Bernardino di Betto di Biagio’s (called il Pintoricchio) 15th-century Italian masterpiece, Virgin and Child, is one of the more intriguing paintings within the Cleveland Museum of Art’s (CMA) collection. Although seen as one of the most significant paintings within the Early Italian collection, its complicated restoration history has rendered it nearly unexhibitable.
When the painting entered the collection in 1944, the Virgin was depicted wearing a brown colored robe with drapery folds. After identifying this brown colored robe as non-original, former paintings conservator Joseph Alvarez began removing the non-original paint revealing a damaged but surviving blue robe underneath. Due to the extent of damage, the painting returned to storage and remained there until 1989, when the painting received its last full conservation treatment.
The 1989 treatment was designed within the best practices of the time; former conservator of paintings, Kenneth Bé, decided to apply a singular tone over the area of damage. In a press release about an exhibition showcasing the treatment, the approach to the inpainting was laid out clearly: “The conservation department, in consultation with the director and the appropriate curators, settled on a compromise, painting over the cloak area in extremely dark blues to approximate what the original azurite would have looked like after 400 years and many varnishings; the resulting tone was so dark that no detail implying folds of cloth needed to be added to achieve visual integrity.” However, as our conservation ethics and treatment approaches have changed, it was decided that the treatment should be revisited, and the painting was brought to the CMA painting conservation lab in September 2021.
However, before embarking on the conservation treatment, it was imperative to fully understand the structure of the painting. Beginning from the top to bottom, the first visible layer is the 1989 treatment that includes Be’s restoration on top of the Madonna’s robe. Past photo-documentation confirmed the original blue remnants underneath. In between these two layers, Bé applied a conservation-grade isolating varnish. This aligns with the American Institute for Conservation code of ethics and highlights the principle of reversibility. In conservation, materials used are vetted for their aging properties and can be removed from a painting with solvents that will not harm the original materials.
Underneath the paint film is the artist’s underdrawing. This would have been done in a carbon-based ink or media and would have been used as a guide for the final composition. The underdrawing would have been applied on top of a ground material made up of calcium sulfate, or gypsum, which would have been applied on top of a panel in order create a smooth surface to paint on and to fill in the interstices of the wood grain.

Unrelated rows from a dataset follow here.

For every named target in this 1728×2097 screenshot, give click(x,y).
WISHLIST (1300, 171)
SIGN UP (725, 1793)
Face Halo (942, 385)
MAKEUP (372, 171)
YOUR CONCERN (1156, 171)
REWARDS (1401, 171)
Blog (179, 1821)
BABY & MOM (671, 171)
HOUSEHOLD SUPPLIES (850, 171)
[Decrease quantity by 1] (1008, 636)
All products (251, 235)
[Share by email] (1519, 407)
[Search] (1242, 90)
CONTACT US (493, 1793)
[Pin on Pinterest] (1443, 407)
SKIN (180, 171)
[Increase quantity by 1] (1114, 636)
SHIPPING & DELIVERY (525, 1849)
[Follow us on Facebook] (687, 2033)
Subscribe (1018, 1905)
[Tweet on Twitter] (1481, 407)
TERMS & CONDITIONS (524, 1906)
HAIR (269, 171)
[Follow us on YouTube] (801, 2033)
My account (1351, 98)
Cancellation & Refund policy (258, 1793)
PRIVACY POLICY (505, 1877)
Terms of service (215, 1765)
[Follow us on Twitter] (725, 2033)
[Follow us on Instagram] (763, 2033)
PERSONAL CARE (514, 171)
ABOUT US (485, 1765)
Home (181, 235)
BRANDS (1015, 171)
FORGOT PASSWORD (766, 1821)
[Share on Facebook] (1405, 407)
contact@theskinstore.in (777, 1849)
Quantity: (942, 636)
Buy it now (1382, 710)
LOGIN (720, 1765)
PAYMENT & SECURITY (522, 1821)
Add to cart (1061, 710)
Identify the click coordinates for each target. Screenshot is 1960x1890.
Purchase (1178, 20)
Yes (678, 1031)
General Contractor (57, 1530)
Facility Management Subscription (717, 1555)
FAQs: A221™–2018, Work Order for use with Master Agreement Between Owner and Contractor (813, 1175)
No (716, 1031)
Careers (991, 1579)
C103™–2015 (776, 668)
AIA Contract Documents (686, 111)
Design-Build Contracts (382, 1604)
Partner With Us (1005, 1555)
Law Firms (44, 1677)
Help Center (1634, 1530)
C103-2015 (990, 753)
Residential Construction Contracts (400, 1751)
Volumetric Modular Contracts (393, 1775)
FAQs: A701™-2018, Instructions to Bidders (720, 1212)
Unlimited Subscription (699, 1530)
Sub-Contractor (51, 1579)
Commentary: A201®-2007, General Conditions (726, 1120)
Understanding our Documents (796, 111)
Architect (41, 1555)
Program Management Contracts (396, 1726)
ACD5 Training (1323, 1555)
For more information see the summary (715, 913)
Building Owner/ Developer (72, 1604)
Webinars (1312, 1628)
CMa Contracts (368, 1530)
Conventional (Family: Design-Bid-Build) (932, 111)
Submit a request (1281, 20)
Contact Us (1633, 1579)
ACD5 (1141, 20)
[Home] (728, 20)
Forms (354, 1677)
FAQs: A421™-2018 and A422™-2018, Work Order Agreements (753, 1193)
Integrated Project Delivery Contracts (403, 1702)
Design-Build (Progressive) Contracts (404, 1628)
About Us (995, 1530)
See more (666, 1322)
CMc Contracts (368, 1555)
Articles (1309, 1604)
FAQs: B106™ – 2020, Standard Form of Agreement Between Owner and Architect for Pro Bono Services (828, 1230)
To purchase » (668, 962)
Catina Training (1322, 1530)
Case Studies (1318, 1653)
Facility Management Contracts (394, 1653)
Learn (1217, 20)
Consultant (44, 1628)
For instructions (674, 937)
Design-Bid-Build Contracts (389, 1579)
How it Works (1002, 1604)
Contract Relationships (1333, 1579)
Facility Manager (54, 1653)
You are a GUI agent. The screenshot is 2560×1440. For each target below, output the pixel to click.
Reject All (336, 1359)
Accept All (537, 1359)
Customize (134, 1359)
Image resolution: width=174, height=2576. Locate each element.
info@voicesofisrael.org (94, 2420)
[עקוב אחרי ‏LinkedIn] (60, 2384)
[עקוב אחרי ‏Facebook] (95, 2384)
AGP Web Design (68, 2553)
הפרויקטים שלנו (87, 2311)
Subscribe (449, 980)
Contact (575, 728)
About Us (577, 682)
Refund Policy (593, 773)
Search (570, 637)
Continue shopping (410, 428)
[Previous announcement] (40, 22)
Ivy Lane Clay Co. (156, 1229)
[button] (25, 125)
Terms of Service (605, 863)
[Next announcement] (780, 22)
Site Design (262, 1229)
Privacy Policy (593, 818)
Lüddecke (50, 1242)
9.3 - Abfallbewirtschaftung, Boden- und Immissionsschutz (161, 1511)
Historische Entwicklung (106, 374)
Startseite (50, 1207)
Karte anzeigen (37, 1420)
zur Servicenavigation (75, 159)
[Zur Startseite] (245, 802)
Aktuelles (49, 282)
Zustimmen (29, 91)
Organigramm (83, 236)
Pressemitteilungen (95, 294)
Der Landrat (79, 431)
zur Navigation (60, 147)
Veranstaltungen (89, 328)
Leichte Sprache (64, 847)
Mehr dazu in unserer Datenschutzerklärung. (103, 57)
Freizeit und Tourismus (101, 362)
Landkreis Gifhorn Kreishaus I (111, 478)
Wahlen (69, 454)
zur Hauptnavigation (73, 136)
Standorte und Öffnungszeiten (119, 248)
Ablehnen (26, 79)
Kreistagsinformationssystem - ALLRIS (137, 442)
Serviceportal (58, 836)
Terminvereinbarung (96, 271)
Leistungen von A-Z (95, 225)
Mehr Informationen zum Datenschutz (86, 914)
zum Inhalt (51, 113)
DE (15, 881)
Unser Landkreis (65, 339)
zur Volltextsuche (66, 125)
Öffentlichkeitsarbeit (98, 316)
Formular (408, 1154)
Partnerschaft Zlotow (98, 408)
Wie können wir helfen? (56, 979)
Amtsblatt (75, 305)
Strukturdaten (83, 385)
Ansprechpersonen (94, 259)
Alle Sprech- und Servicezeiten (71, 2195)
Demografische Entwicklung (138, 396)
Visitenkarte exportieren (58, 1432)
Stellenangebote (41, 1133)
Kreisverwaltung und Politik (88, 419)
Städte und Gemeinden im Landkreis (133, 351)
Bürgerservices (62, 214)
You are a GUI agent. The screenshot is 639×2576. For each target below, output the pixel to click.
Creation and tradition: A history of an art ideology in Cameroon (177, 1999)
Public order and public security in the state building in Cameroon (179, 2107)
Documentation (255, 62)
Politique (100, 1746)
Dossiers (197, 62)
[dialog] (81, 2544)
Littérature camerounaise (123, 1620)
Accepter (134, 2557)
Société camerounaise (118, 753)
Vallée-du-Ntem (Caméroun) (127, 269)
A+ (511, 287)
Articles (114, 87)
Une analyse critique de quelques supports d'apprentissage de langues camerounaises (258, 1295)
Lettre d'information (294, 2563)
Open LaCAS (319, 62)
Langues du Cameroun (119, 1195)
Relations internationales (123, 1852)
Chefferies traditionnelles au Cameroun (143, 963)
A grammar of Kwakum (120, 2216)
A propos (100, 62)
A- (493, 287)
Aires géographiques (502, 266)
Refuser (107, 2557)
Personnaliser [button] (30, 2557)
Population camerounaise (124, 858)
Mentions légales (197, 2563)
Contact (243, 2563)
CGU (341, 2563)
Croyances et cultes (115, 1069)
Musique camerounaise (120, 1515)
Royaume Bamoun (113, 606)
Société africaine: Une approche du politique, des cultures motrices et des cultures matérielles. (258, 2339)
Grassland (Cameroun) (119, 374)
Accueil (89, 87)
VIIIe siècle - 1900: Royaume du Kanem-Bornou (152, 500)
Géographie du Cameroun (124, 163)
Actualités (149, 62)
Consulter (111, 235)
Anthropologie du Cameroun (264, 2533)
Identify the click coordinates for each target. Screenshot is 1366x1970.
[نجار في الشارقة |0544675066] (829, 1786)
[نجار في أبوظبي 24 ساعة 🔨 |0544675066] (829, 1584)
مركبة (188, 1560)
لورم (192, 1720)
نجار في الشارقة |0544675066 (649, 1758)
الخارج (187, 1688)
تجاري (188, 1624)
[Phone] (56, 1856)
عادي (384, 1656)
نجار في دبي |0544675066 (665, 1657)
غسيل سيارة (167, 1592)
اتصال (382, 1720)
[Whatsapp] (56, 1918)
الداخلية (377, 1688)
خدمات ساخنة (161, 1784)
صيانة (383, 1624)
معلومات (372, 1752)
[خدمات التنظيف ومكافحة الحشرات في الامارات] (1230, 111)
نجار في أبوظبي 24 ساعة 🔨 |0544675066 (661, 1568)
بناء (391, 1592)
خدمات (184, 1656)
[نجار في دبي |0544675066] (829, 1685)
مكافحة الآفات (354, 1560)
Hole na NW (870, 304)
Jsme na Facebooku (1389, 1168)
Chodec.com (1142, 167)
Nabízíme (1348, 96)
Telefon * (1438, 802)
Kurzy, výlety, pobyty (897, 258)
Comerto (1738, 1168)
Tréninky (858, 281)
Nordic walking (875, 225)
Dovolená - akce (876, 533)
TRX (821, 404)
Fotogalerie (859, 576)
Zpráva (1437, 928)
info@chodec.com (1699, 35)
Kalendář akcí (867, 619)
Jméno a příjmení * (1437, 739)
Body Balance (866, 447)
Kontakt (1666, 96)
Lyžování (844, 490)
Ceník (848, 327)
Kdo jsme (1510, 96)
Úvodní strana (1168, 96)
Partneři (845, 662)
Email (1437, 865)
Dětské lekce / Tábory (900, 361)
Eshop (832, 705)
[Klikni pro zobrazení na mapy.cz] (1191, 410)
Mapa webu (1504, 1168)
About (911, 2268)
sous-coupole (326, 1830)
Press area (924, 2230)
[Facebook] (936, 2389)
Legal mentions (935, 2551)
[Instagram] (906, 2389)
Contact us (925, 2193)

However, prior to entering the collection, Stephen Pichetto, notable conservator who worked at the National Gallery of Art on the Kress Collection, transferred and cradled the painting. This likely was done to address the convex shape/warp that developed across a panel painting as the wood would expand and contract with fluctuating temperature and relative humidity. Paintings could also be transferred if the support suffered from wood worm damage. The presence of the cradle and the act of transferring would transform a slightly curved panel, to one that is entirely flat, restrained by vertical members adhered to the back with slots for sliding horizontal members.
This older practice of applying a cradle predicated on the idea that these “cradled” devices would inhibit the natural fluctuations of a wooden panel with the vertical members remaining in place, and the horizontal members ideally sliding and shifting as the wood would expand and contract. We know now that these cradle devices were more detrimental to a painting. Once the horizontal members would also expand and contract, they themselves would lock into place and create more stress on a paint film.
After fully understanding the structure of the painting, conservators could begin embarking on a full conservation treatment. After months of carefully removing older restoration materials, conservators embarked on an interdisciplinary technical study of the remaining original paint.
Pintoricchio’s Virgin and Child became the first painting owned by the museum to be analyzed with CT scanning. CT scans are similar to x-radiographs; however, here we are able to slowly slice through the painting taking an x-radiograph at each level.
Utilizing new technologies and the close relationship of CMA with other Cleveland institutions, such as X-Ray Fluorescence Spectroscopy (XRF) at the CMA, Scanning Electron Microscopy Energy Dispersive Electron Spectroscopy (SEM-EDS) at Case Western Reserve University (CWRU), and Computed Tomography (CT) at the Cleveland Clinic, conservators began to unearth clues about the painting’s structure that had been obscured by large areas of non-original paint.
With work now underway to reintegrate large areas of damage, this project underscores how conservation directly impacts the interpretation of paintings, and how conservation ethics and aesthetic approaches have changed over time. New data from the technical study in conjunction with connoisseurship travel visiting related paintings by Pintoricchio in collections from Honolulu to London, will help inform the new reinterpretation of this masterpiece.